In an interview with University Business, employee recognition authorities Adrian Gostick and Bob Nelson shared a few tricks of their trade:

  • Many employees uproot their family from other parts of the country or world to accept a college or university post. Send a thank you gift basket to the home of faculty or staff when they’ve worked long hours, met a tough deadline, done something of note. That simple gesture of appreciation becomes more meaningful by giving those the individual loves a sense of involvement and pride.
  • Perform a routine task the celebrated employee dislikes: some of their dreaded paperwork, attending a committee meeting on their behalf or teaching their class on a Friday afternoon.
  • Acknowledge and give accolades daily or weekly, as opportunities present.
  • Ask faculty or staff who receive an award to select two colleagues who helped them earn it. Acknowledge the efforts of those colleagues too.
  • Each week or month ask a different staff or faculty member to recognize one co-worker for doing something above and beyond and to pick a reward (which can range from the co-worker’s favorite cookies to officially declaring a workday as “co-worker X’s” day).
  • At department or faculty meetings, ask attendees to share one way they recognized someone in their department. Or select an individual in attendance and ask everyone else at the meeting to make one comment about why they like this individual or how this person has helped them in the past.


Learning and development opportunities carry a lot of weight too.

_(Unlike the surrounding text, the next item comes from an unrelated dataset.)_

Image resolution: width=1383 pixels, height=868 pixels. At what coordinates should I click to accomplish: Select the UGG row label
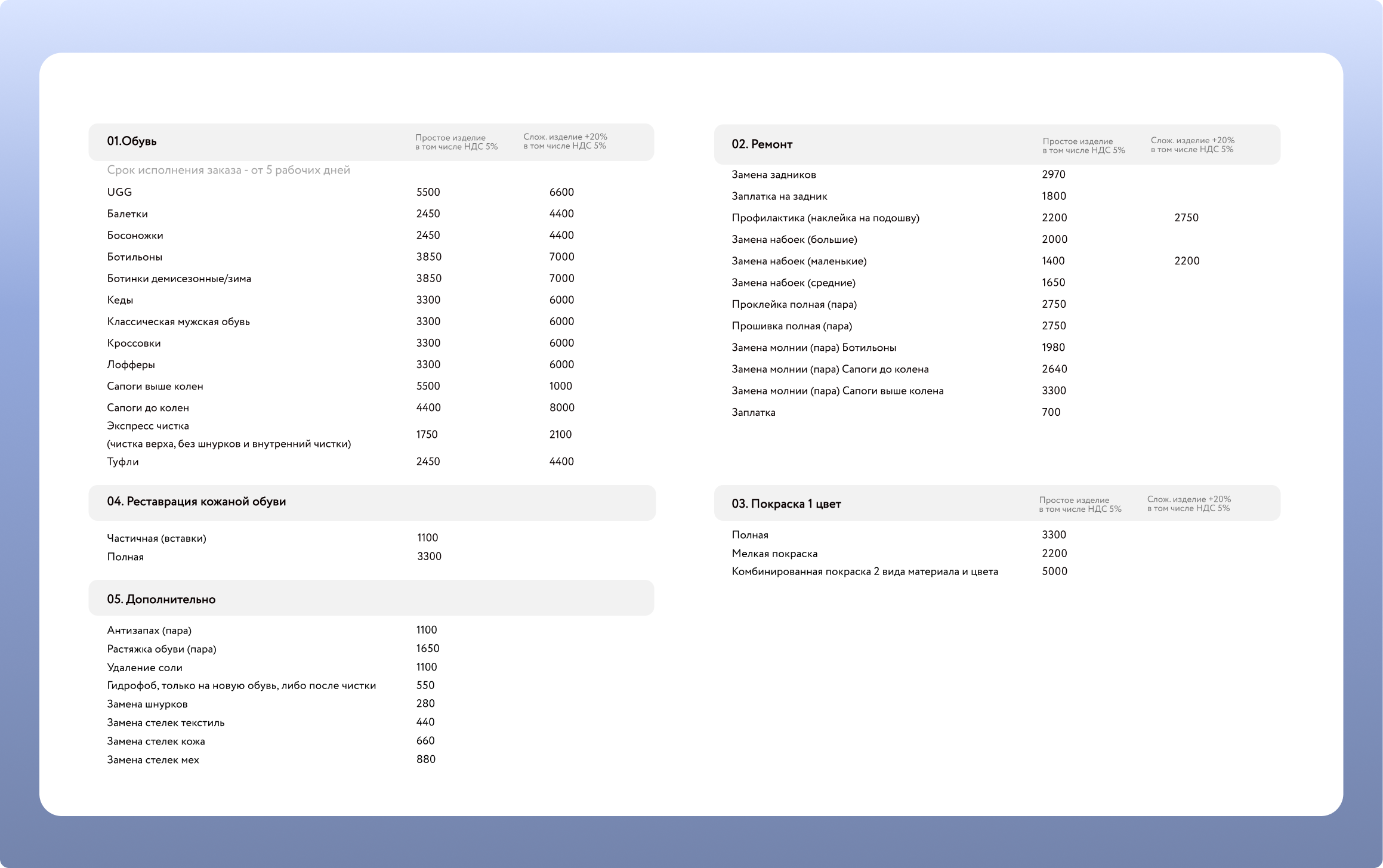click(119, 192)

While learning is rightfully focused on students, research from TalentMap’s 2017 Benchmark Report shows professional development is the number one engagement driver for employees of higher education institutions.

TalentMap research also indicates nearly half of higher education respondents point to more collaboration as a source of employee engagement. Tellingly, 53% see an opportunity for their institutions to improve student/customer feedback programs. Is this an indirect way for faculty and staff to receive recognition and praise in an environment that often forgets to do so?